Plenty of space references even without the "space chat".

:shrug:

Anyway this is about the setlists...
 
U2's show me of an old Winston Churchill story. On trying a pudding of some description, he snapped his fingers and demanded "take this away, it has no theme." I don't honestly think that someone leaving the show could say "this is all about space" especially after the space chat feature was removed. And the lack of a theme is a shame since I've always thought U2 could have sent up the internet brilliantly. But the problem is themes need concentration to be devleoped and it's something Bono doesn't have (anymore?).

A lot of people didn't get ZooTV or Popmart either :shrug:
 
A lot of people didn't get ZooTV or Popmart either :shrug:

Giant metal claw, space chats, Bono wearing a suit of lights. The only theme here is "let's cobble together whatever it is we can find that looks cool and play music to it." There's nothing to "get."
 
Giant metal claw, space chats, Bono wearing a suit of lights. The only theme here is "let's cobble together whatever it is we can find that looks cool and play music to it." There's nothing to "get."

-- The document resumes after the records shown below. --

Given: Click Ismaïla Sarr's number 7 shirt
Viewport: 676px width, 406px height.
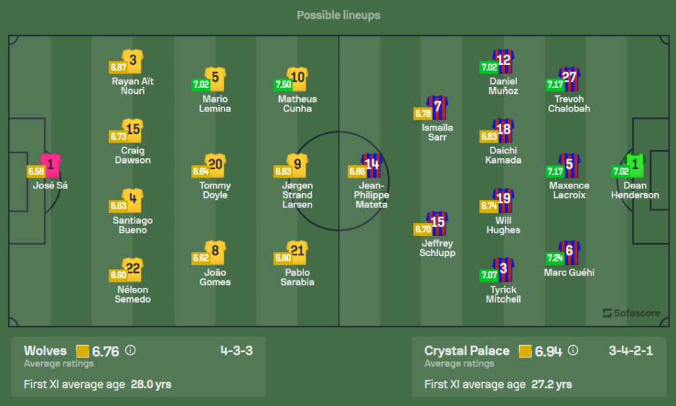Looking at the screenshot, I should click(437, 107).
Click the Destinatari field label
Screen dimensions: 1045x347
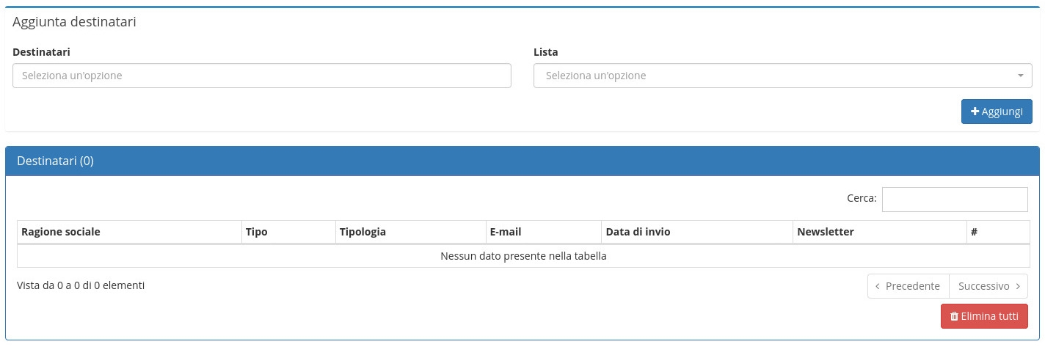41,52
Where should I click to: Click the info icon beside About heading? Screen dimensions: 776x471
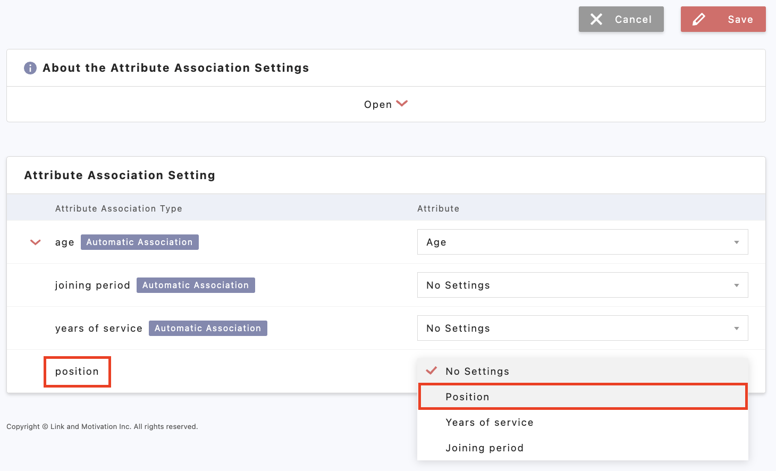(30, 68)
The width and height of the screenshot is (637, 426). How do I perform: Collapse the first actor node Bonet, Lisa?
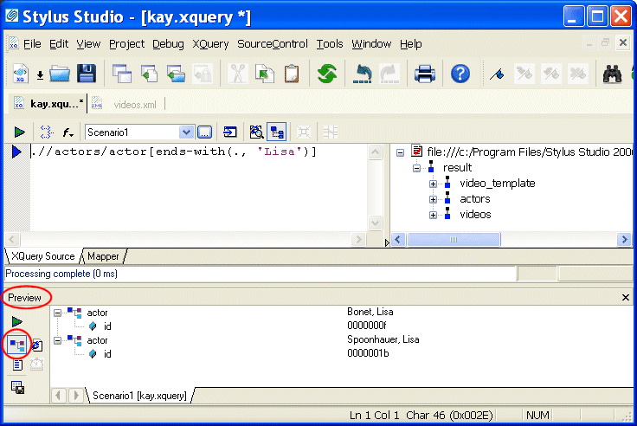58,313
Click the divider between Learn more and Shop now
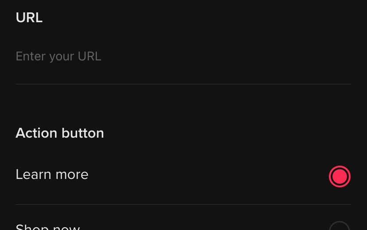367x230 pixels. pos(183,204)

I'm sorry but that can really be said about all their tours - I really don't think they have ever had one unifying concept on any tour. This goes for Zoo TV and Popmart as well, as awesome as they were I don't really think they had one specific concept either but more a mismatch of ideas.
 
I'm sorry but that can really be said about all their tours - I really don't think they have ever had one unifying concept on any tour. This goes for Zoo TV and Popmart as well, as awesome as they were I don't really think they had one specific concept either but more a mismatch of ideas.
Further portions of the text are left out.